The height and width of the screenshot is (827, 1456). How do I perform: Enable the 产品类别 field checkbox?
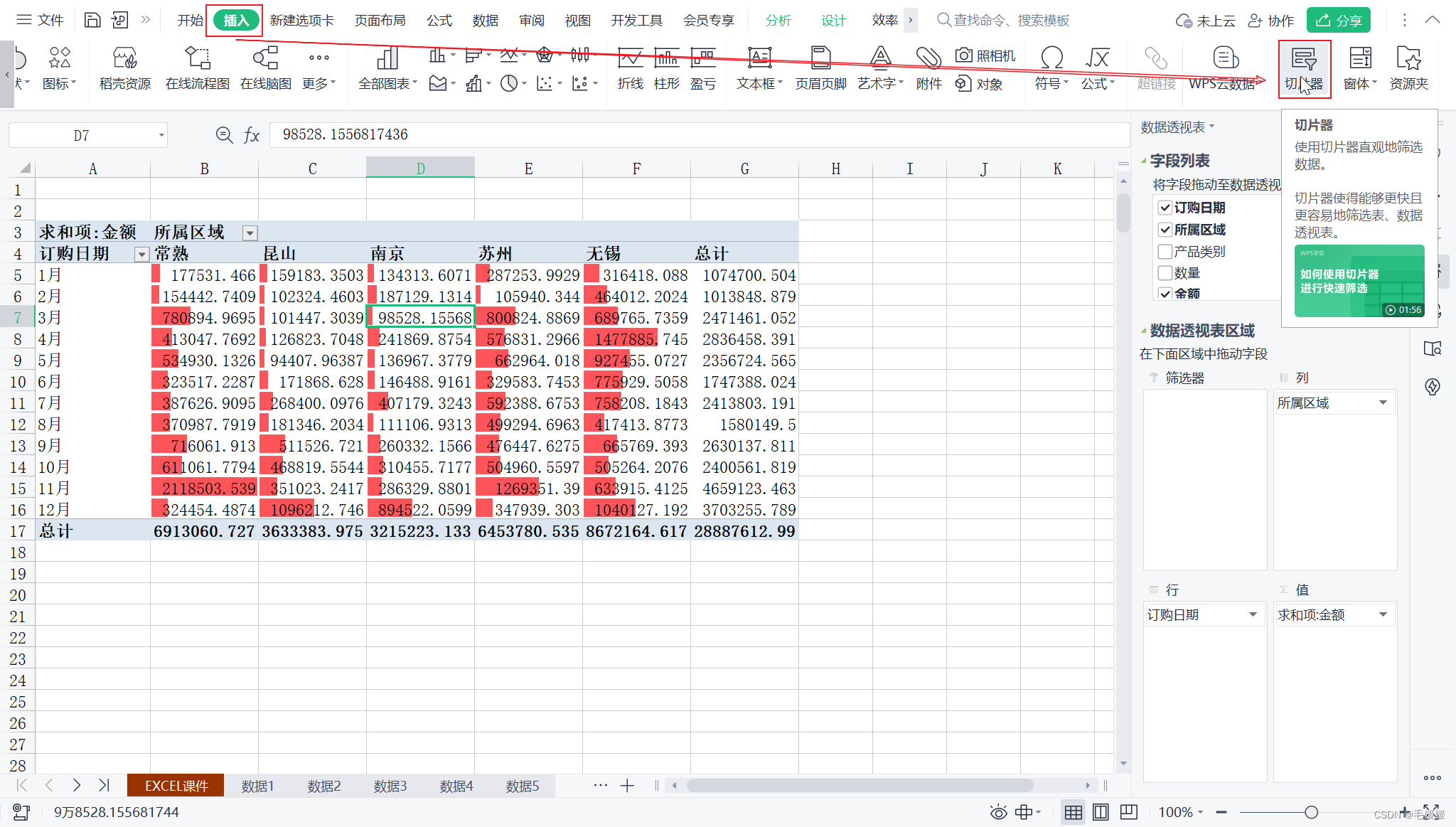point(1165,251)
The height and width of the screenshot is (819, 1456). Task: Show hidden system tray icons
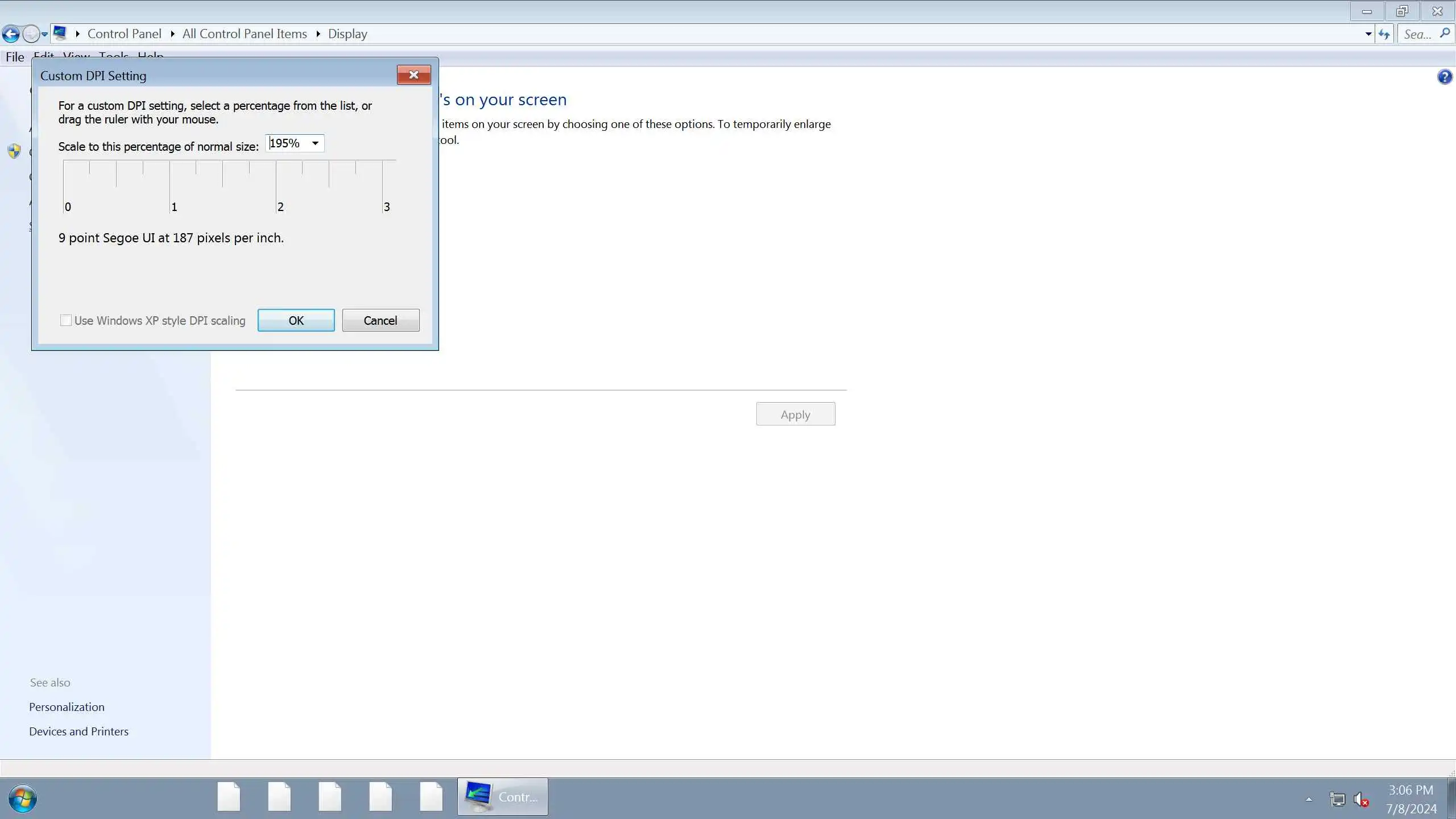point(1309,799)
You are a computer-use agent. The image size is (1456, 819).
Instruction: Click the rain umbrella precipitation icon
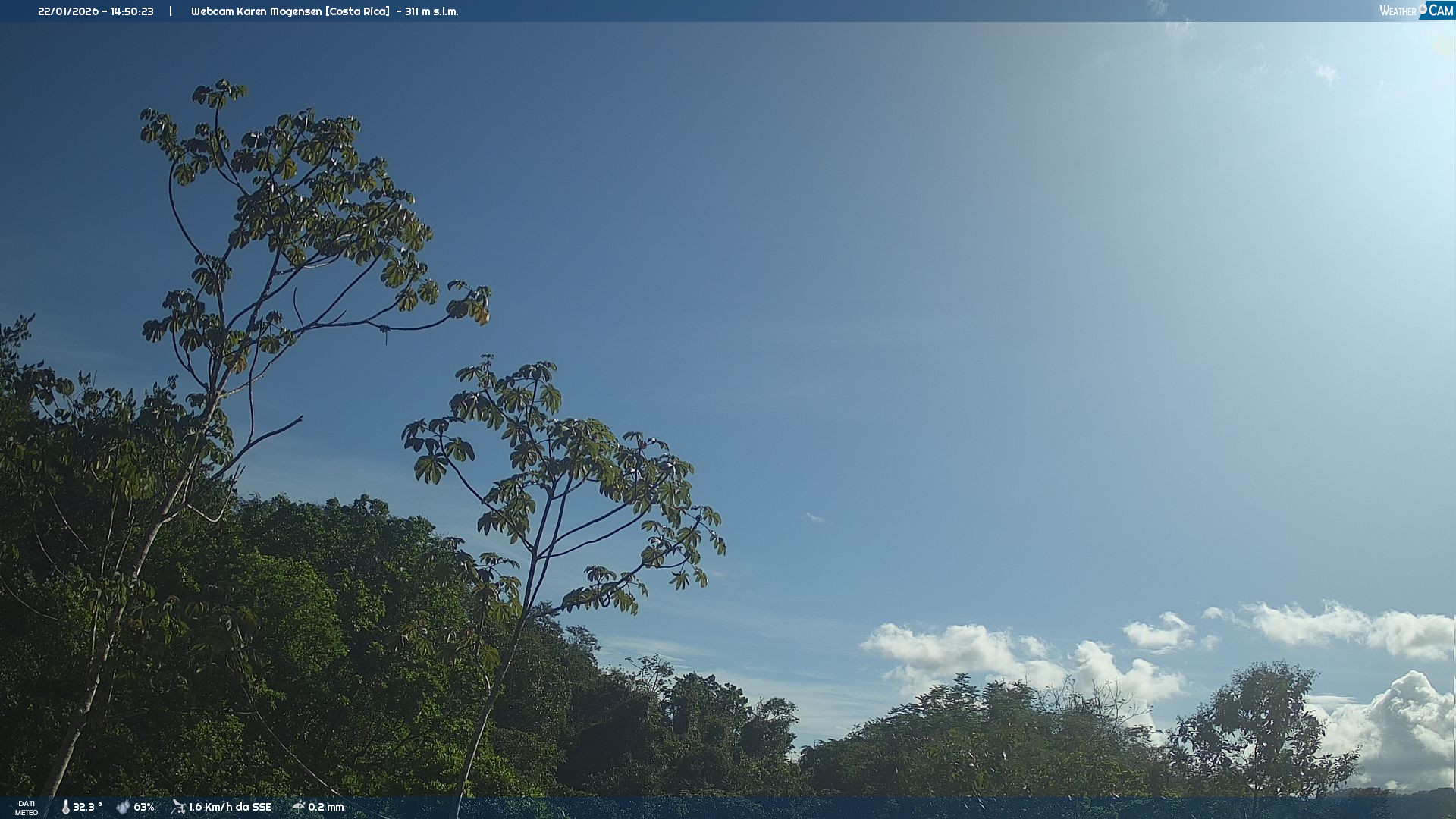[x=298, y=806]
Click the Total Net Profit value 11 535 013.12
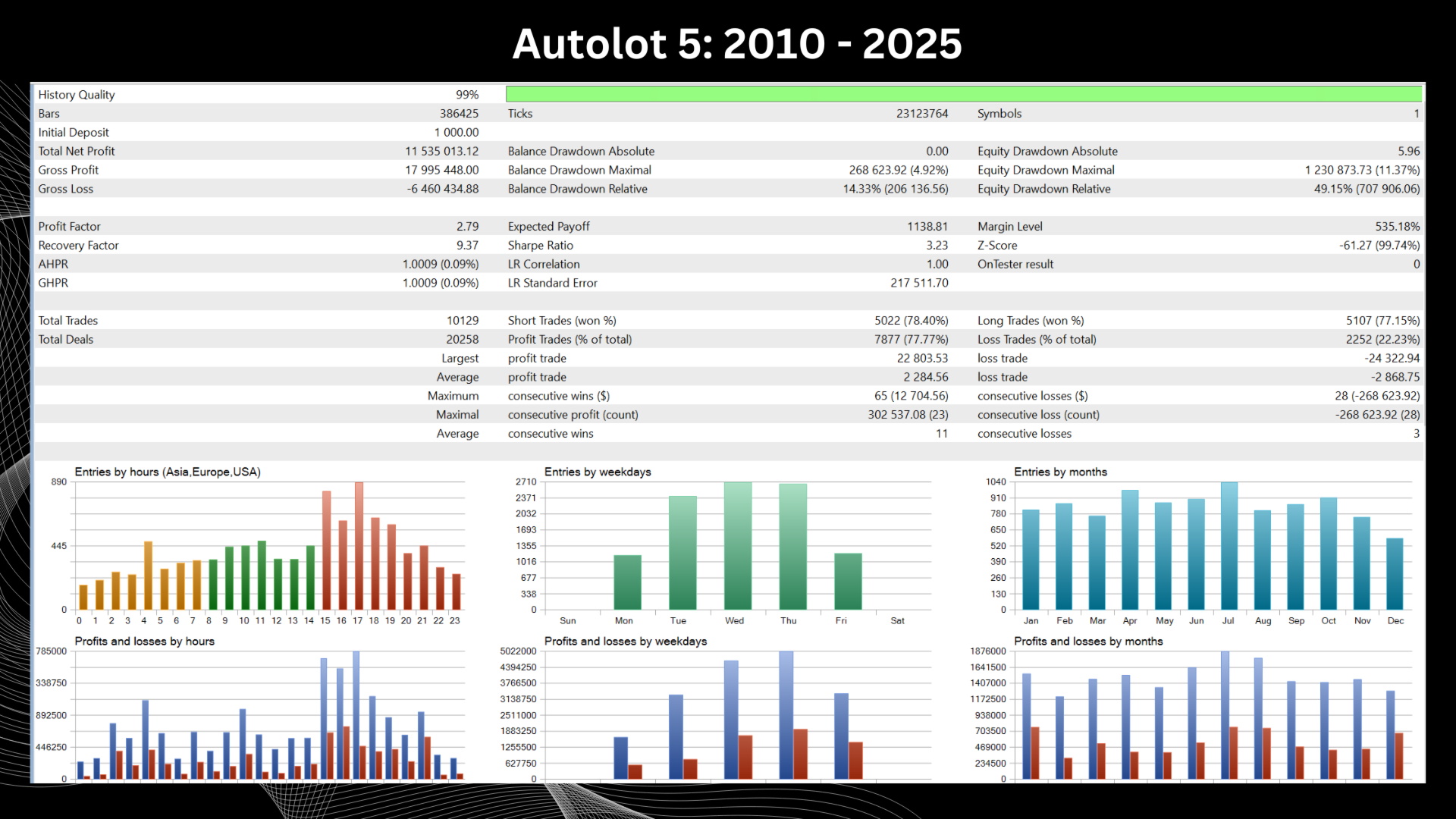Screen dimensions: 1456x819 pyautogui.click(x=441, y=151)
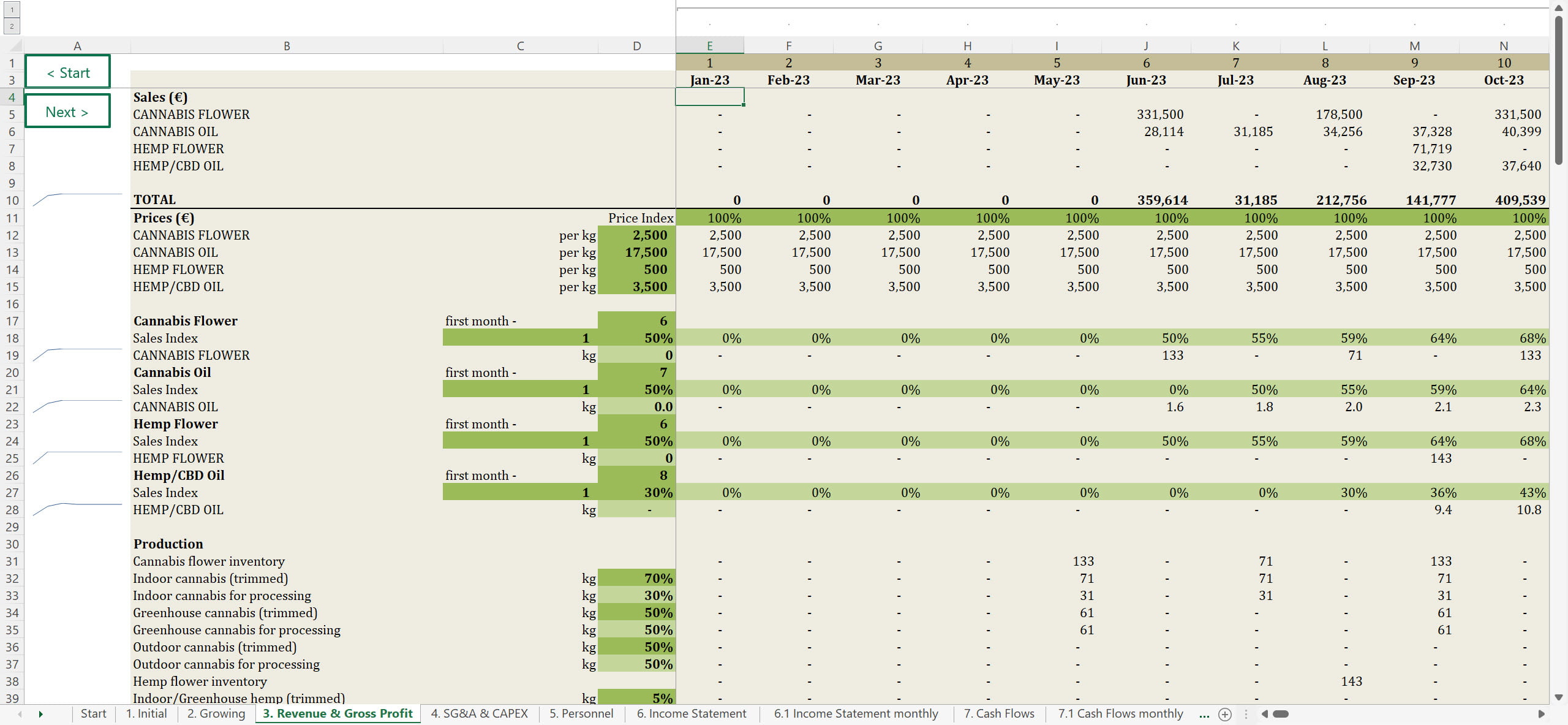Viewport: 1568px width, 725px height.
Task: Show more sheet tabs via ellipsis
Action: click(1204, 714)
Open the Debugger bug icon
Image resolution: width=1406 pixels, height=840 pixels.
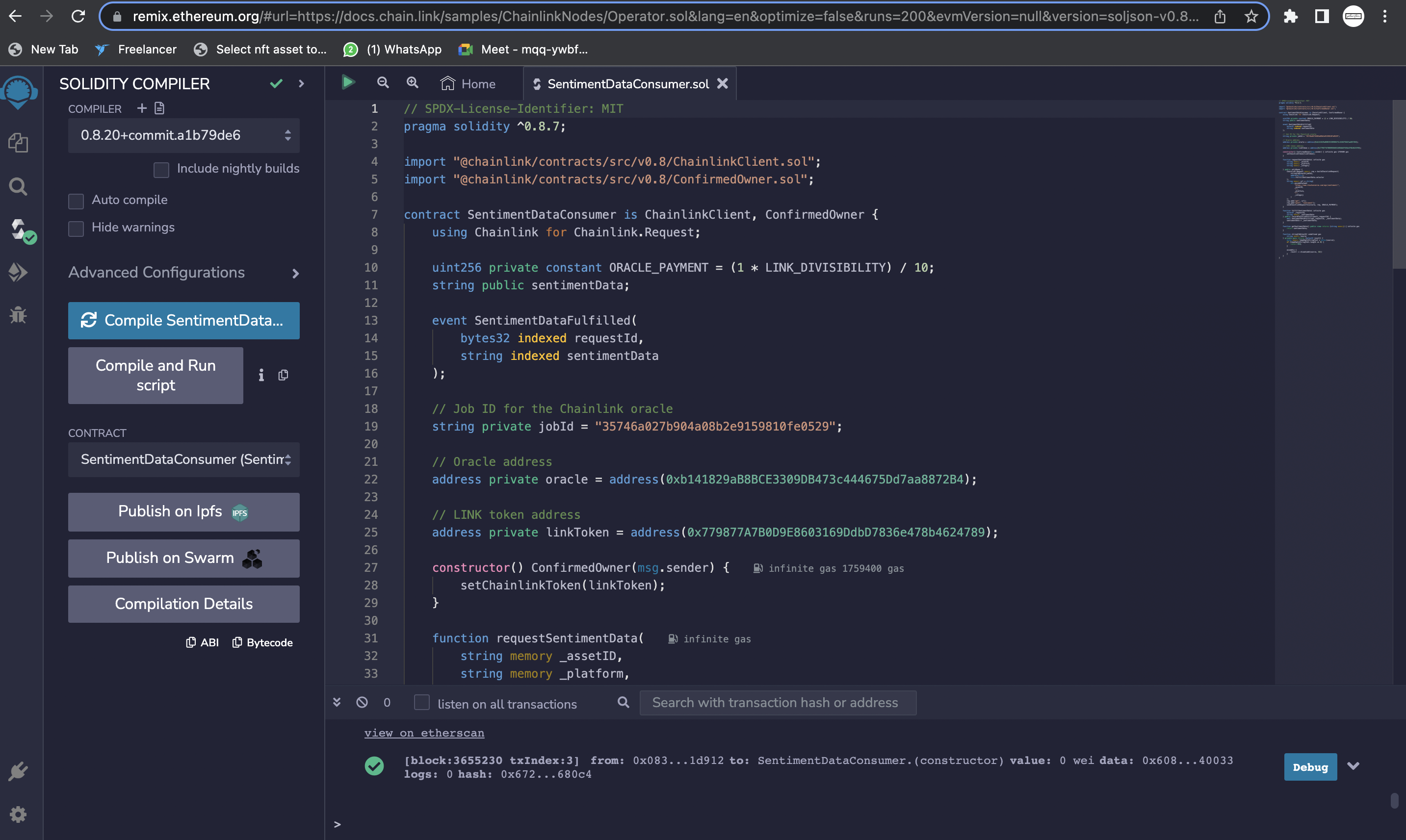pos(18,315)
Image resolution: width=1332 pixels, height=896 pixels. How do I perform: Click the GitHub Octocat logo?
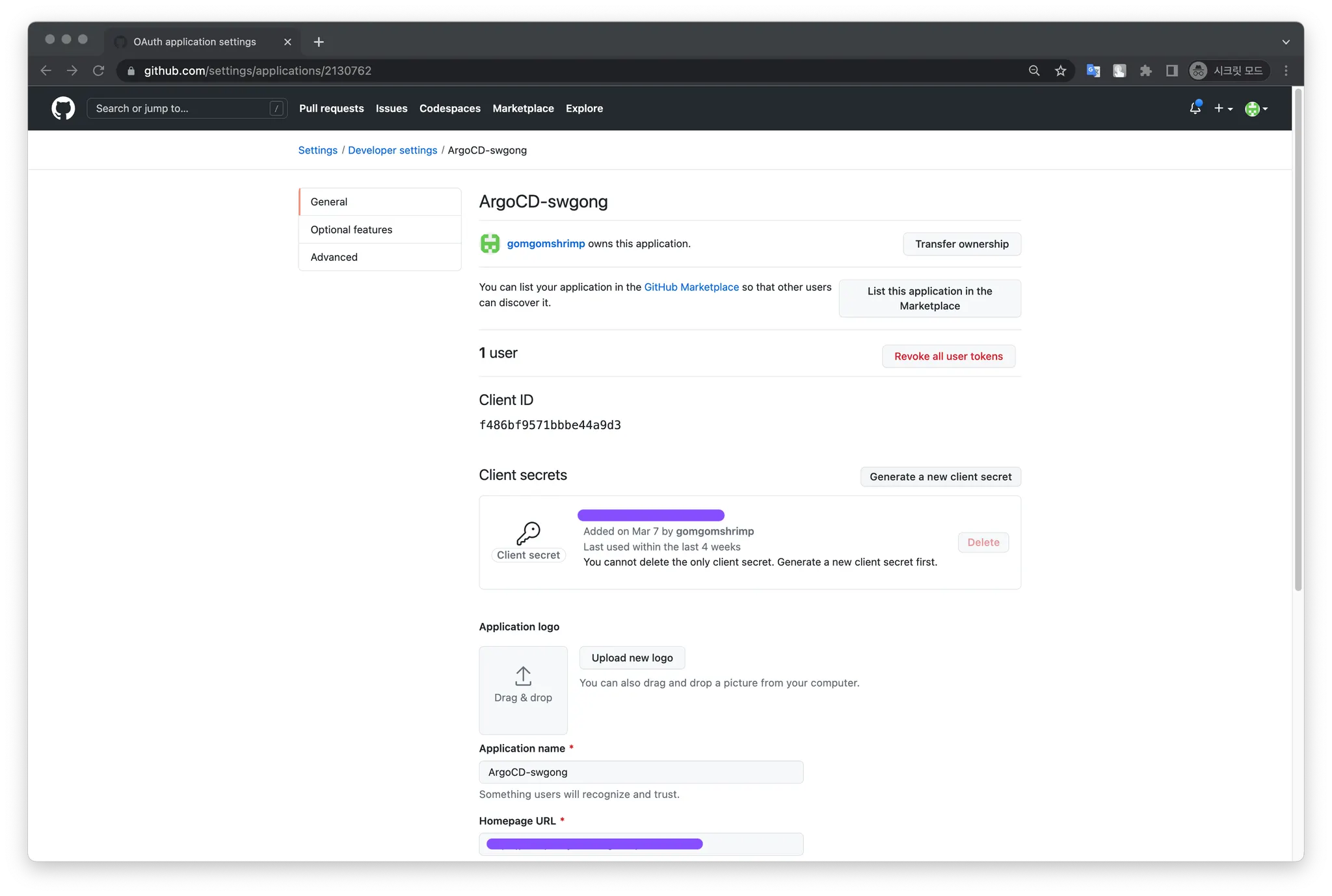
-*-*-
> [Work order]:
Please restate, word for word, the lines from the one with "You are a computer-use" through the final line of the material, both included, and omit the pictures.

> [Written response]:
You are a computer-use agent. The image size is (1456, 819).
Instruction: Click the rain umbrella precipitation icon
[x=298, y=806]
Click the Total Net Profit value 11 535 013.12
Screen dimensions: 1456x819 pyautogui.click(x=441, y=151)
Viewport: 1568px width, 725px height.
Task: Show more sheet tabs via ellipsis
Action: click(1204, 714)
Open the Debugger bug icon
Image resolution: width=1406 pixels, height=840 pixels.
pos(18,315)
Image resolution: width=1332 pixels, height=896 pixels. How do I perform: Click the GitHub Octocat logo?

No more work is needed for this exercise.